A basic tenet of scientific inquiry is that everyone with the same factual information – regardless of culture, race, creed, or anything else – can come to the same conclusion. So it’s not necessarily surprising that I’ve heard scientists making the argument that “If only you knew what I knew, you’d believe what I believe.”

The problem with that statement is that it equates factual knowledge with our value systems. Facts and values are connected – they inform each other, and color perception of each other – but they are not the same. Another way of saying that same thing is “If you had all of my knowledge, you’d share all of my values.”

Science is the mechanism by which our society mediates factual disputes. It can tell us how much of a chemical is present in water, the impacts of obesity on disease, the changing temperature of the earth over millennia. But science doesn’t make value judgments. It’s intended to provide knowledge and truth, as best as we can understand it.

Politics, on the other hand, is the mechanism by which our society mediates values disputes.
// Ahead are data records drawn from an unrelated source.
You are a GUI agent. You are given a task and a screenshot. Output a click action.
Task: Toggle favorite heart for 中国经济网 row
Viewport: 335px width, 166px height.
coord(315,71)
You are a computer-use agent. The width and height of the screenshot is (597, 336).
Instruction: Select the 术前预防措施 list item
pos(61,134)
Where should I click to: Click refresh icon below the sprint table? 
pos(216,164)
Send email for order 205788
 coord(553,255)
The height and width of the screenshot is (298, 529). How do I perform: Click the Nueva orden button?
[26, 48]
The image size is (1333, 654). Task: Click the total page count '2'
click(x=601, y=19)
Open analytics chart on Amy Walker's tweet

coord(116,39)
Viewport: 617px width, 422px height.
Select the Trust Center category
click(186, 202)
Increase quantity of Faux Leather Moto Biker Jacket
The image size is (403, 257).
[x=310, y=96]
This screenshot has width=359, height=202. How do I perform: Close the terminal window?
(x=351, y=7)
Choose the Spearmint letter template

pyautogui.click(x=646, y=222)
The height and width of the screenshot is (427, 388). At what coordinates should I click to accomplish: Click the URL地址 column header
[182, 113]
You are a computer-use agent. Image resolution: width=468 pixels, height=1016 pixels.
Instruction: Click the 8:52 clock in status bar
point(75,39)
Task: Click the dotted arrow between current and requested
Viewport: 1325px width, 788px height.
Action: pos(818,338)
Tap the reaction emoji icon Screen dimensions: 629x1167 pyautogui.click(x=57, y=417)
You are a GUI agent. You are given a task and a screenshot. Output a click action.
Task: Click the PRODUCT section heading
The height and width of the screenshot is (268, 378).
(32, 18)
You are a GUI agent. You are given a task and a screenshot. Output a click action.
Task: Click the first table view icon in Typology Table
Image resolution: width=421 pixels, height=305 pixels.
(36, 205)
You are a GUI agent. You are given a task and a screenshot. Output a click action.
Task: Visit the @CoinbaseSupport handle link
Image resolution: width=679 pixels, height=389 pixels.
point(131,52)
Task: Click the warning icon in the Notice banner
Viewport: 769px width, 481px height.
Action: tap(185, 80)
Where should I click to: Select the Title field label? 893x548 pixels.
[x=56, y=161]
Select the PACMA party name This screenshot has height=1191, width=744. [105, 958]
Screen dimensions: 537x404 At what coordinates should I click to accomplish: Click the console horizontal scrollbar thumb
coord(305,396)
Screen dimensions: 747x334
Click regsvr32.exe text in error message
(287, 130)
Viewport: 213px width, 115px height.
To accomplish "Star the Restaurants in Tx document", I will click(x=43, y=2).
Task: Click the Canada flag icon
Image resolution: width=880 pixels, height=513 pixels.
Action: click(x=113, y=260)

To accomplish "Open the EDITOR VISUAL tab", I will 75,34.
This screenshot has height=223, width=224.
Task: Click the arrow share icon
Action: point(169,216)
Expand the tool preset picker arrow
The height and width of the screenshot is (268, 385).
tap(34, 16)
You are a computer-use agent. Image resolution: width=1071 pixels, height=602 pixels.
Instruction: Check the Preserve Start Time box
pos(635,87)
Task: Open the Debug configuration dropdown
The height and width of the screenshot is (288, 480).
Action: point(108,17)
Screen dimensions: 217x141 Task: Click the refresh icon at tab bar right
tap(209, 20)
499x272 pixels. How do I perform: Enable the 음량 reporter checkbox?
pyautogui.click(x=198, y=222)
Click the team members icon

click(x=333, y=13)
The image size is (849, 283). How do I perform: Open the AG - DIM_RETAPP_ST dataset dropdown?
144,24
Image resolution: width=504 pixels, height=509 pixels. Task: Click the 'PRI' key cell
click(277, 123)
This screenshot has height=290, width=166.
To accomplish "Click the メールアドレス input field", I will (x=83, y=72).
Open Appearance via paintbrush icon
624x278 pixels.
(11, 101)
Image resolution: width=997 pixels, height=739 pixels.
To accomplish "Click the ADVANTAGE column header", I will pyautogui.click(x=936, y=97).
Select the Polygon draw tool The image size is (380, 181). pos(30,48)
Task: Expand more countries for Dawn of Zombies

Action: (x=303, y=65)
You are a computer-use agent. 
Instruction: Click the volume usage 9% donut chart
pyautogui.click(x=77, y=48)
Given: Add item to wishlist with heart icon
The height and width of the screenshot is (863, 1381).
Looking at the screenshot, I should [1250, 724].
Deciding to regulate chemical production and usage, putting in place policies to encourage good health, or mitigating climate change impacts are political (and values) choices. Whatever personal or moral obligations one feels for one policy choice over another stems from our own personal value systems, regardless of their source or direction.

Despite this difference, science and politics will always impact each other. The line between the two is not clear-cut. There are feedback loops that run through every individual and community. Science will always impact politics, and politics will always impact science. We may think of them as fundamentally different – and they are – but they are not isolated from each other. The facts we trust and the values we hold will always inform, impact, and change each other. Just because they are different does not mean they are separable.

As I said at the beginning, how we feel about things impacts how we think about them. A lot of the time, when we think we are reasoning, we’re actually rationalizing. It’s how we’re wired, but it has a serious impact on the policies and politics of our society. And it’s a huge source of why scientists can get frustrated with the political process. Those of us who want to engage in that process need to keep in mind that the values and beliefs of the public can be just as important as the accuracy of our information.